1552: Säkularisation des Doberaner Klosters

Der Klosterbesitz von Doberan wurde am 7. März in das herrschaftliche Domanium einverleibt. Zum Klosterbesitz gehörten auch die Dörfer Reddelich und Brodhagen. Mit der Säkularisation erfolgte ein Wechsel der Grundherrschaft von der geistlichen in die Weltlich-Herrschaftliche. Ein herzoglicher Küchenmeister mit Beamten und von ihnen eingesetzte Dorfschulzen bestimmten über das Leben der Bewohner in den Dörfern, über die zu leistenden Abgaben und Dienste. Als Vertreter der Landesherren übte der Küchenmeister auch die Gerichtsbarkeit aus.

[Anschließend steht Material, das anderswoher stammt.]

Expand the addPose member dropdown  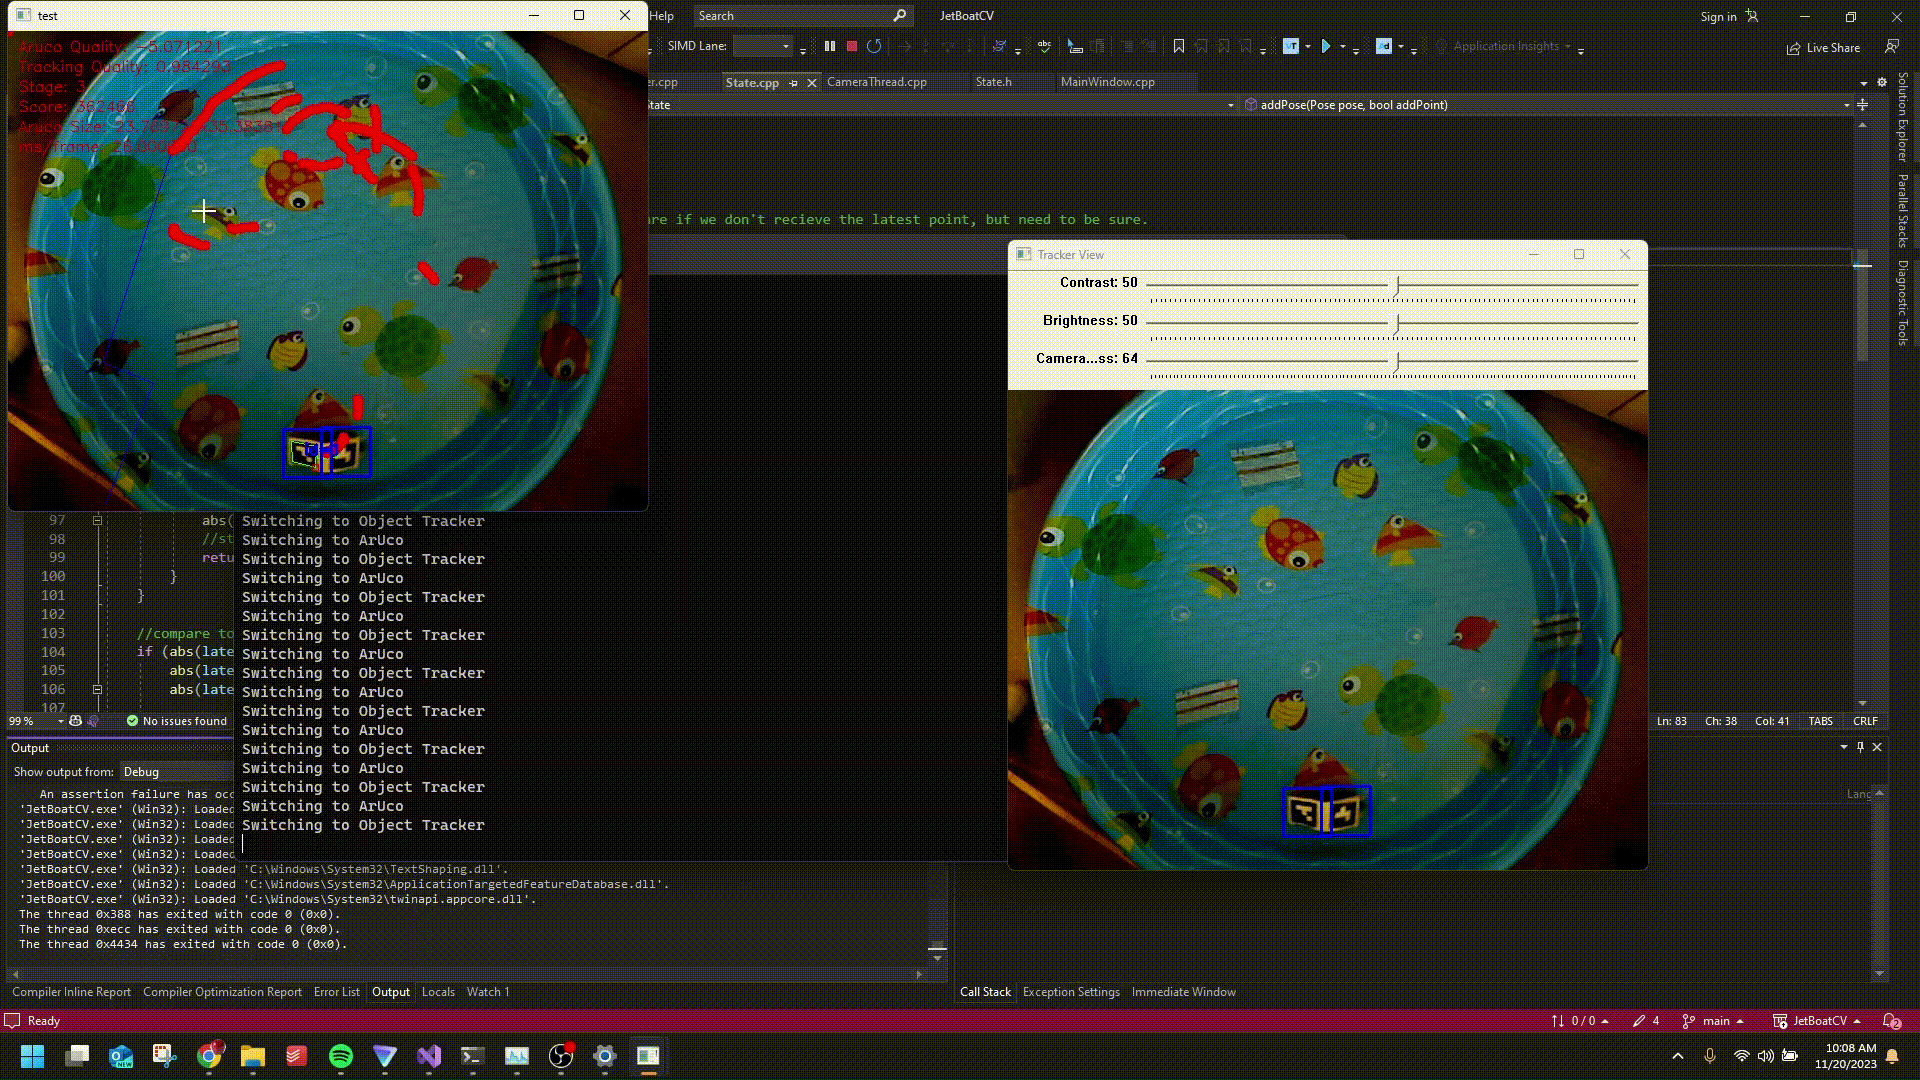click(1846, 105)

Kommentar zum Thema "Säkularisation der katholischen Kirche in Mecklenburg"

von Ulf Lübs

Im Gegensatz zu vielen Historikern, die im Zusammenhang mit der Säkularisierung des kirchlichen Besitzes gerne von Einverleibung sprechen, bin ich der Auffassung, dass der Herzog und seine Beamten anfangs garnicht begeistert von den Ländereien waren. Denn erst einmal bedeutete die Zerschlagung des funktionierenden Systems aus Frondiensten und Naturalabgaben an die Klöster nur Chaos und viel Arbeit. Dieses Abgabensystem verschaffte dem Herzoghaus keine Reichtümer. Was sollten die Schweriner Beamten auch mit den Tausenden von Enten und Gänsen, die dem Herzog als Naturalabgabe plötzlich zustanden, anfangen. Auch die Hand- und Spanndienste, mit denen die Bauern ebenfalls ihre Steuerschuld beglichen, mussten organisiert und koordiniert werden, wenn diese halbwegs von Nutzen sein sollten.

Woran es dem Herzog chronisch mangelte, war schlicht – man ahnt es – Geld, möglichst viel Geld, noch besser: sehr viel Geld. Um solches aus den neuen Besitzungen zu erwirtschaften, musste erst eine effiziente Verwaltung aufgebaut werden. Das war unter damaligen Verhältnissen eine riesige Herausforderung, die zunächst ersteinmal große Geldsummen verschlang, bevor monetäre Steuereinnahmen sprudeln konnten.

Zur Umsetzung der oben genannten Aspekte in unserer Region wurde im Jahr 1557 das Domanialamt Doberan gegründet. Diesem waren auch Reddelich und Brodhagen unterstellt. In diese Zeit fiel auch die Trennung der Verwaltung von Land- und Forstwirtschaft. Forstamtssitz für den Kühlungswald, den Hundehäger Wald und den Retschower Forst war bis 1945 der Hundehäger Forsthof.

Ich gehe, in Ermangelung von Dokumenten und Zeitzeugen, davon aus, dass sich für die Bewirtschafter der Hufen nach 1552 zunächst nicht viel änderte. Für die von den Äbten eingesetzten Bauern dürfte es unerheblich gewesen sein, ob sie ihre Abgaben an die Abtei oder an ein herzogliches Amt ablieferten. Zukunftsängste dürften für die Bauern auch nicht vordergründig gewesen sein, denn eine Ablösung ihrer Person war wohl eher nicht zu erwarten. Wo sollte der Herzog auch so schnell andere, gut ausgebildete Bauern hernehmen. Viel wichtiger dürfte für die Bauern gewesen sein, dass die Abgaben nicht zu hoch ausfielen.